How many times will we turn a blind eye and deaf ear to things happening in the church that we know are wrong? How many times will we allow those with the wrong disposition to continue on without correcting them in love? And how many times will people go running from our churches in pain, and rather than trying to fix what’s wrong, we either try to convince them to come back to a bad situation, or just let them go?

Let’s look at 5 things that I believe that are causing our churches to be mean, and one word that we can all look to in order to change it all:

1. Lack of group study – Loving those that love us is easy, but we must be taught to love everyone else. The Bible classes are the least attended service in the church, and yet our pews are filled each Sunday morning with people that claim to have a deep understanding of God and His Word, just based off of church membership. But even a 9 to 5 job will send you to training periodically just to make sure you’re still capable of performing. In the church, such training isn’t mandatory, but it’s even more necessary. But if it’s not mandatory and we don’t see the benefit, we will refuse it.

We’re quick to tell everyone that Jesus was all about love, but we don’t study Him enough to find out just who He was loving on: people with issues, people with illnesses, people with demons, and people less fortunate. He even loved people that blasphemed His name and crucified Him.
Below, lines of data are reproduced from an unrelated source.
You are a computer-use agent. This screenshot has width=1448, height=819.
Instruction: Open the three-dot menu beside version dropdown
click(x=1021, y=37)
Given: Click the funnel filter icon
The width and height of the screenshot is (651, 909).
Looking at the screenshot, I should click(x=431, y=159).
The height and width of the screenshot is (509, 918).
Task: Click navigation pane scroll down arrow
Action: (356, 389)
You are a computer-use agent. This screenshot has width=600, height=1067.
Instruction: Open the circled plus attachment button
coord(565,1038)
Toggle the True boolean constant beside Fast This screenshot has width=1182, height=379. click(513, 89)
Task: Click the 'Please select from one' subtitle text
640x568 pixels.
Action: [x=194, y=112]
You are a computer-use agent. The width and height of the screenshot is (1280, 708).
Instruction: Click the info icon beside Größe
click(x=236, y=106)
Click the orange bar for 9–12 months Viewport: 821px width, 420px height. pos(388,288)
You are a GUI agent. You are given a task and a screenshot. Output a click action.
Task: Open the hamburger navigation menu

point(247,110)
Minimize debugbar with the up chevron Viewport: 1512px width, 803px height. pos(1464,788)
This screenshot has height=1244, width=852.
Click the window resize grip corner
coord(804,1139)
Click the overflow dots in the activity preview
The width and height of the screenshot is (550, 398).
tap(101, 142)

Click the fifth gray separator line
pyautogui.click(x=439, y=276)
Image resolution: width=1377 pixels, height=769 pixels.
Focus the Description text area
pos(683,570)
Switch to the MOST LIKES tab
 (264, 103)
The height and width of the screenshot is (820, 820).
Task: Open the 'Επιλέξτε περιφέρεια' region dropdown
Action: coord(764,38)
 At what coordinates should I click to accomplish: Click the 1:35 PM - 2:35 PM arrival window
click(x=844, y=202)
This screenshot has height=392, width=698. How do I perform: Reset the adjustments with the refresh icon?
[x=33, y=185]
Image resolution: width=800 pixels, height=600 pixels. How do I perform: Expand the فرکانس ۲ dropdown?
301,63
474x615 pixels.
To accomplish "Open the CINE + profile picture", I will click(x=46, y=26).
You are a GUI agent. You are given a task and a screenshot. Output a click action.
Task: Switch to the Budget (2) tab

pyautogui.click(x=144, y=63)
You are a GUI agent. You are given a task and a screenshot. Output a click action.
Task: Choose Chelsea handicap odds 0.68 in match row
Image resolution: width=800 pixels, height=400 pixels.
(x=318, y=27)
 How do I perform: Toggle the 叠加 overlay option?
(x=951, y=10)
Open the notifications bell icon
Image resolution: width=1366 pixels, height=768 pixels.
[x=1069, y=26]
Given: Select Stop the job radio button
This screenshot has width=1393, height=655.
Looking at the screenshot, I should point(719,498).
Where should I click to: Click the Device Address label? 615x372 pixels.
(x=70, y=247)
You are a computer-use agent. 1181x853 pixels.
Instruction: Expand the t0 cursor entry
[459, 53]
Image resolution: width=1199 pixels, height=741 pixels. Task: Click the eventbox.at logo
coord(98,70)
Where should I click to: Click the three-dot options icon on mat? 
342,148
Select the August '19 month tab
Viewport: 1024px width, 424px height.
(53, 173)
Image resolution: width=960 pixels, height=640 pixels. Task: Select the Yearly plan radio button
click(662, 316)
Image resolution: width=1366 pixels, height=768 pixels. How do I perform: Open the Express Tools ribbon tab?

And yet, we struggle to love people that disagree with us from time to time because we refuse to acknowledge that we’re all capable of being wrong.

How can we throw our Bibles at people when we don’t know it as we should? I’m amazed that we feel that we’re able to know and love the God of the Bible, and carry out His mandate, without ever spending time in His Word with fellow believers (Hebrews 10:25). In order for us to truly know how God wants us to live and how God wants us to love, we must go away from our own understanding and get to God’s understanding (Proverbs 3:5-7). If we can’t stand one another to the point that we can’t even study together, how will we ever carry the love of Christ out into a world filled with sin and in need of genuine love?

2. We don’t preach about sin anymore – We’ve become so afraid of offending, that we’ve softened and/or watered down our message. These days, no one is offended, but at the same time, many don’t know when they’re out of order. Preaching about sin isn’t to be done in order to beat the people down. It’s done to let them know where God’s boundaries are. When we fail to correct the church, how will the church ever know what is and isn’t acceptable, according to God and His Word?

The truth of God’s Word should never be compromised for the fleshly comfort of the people. There are no comfortable seats in hell, and not telling people the error of their ways not only puts the preacher in danger, but it also causes naïve Christians to go out into the world and live below the Word of God, due to a lack of knowledge (Hosea 4:6).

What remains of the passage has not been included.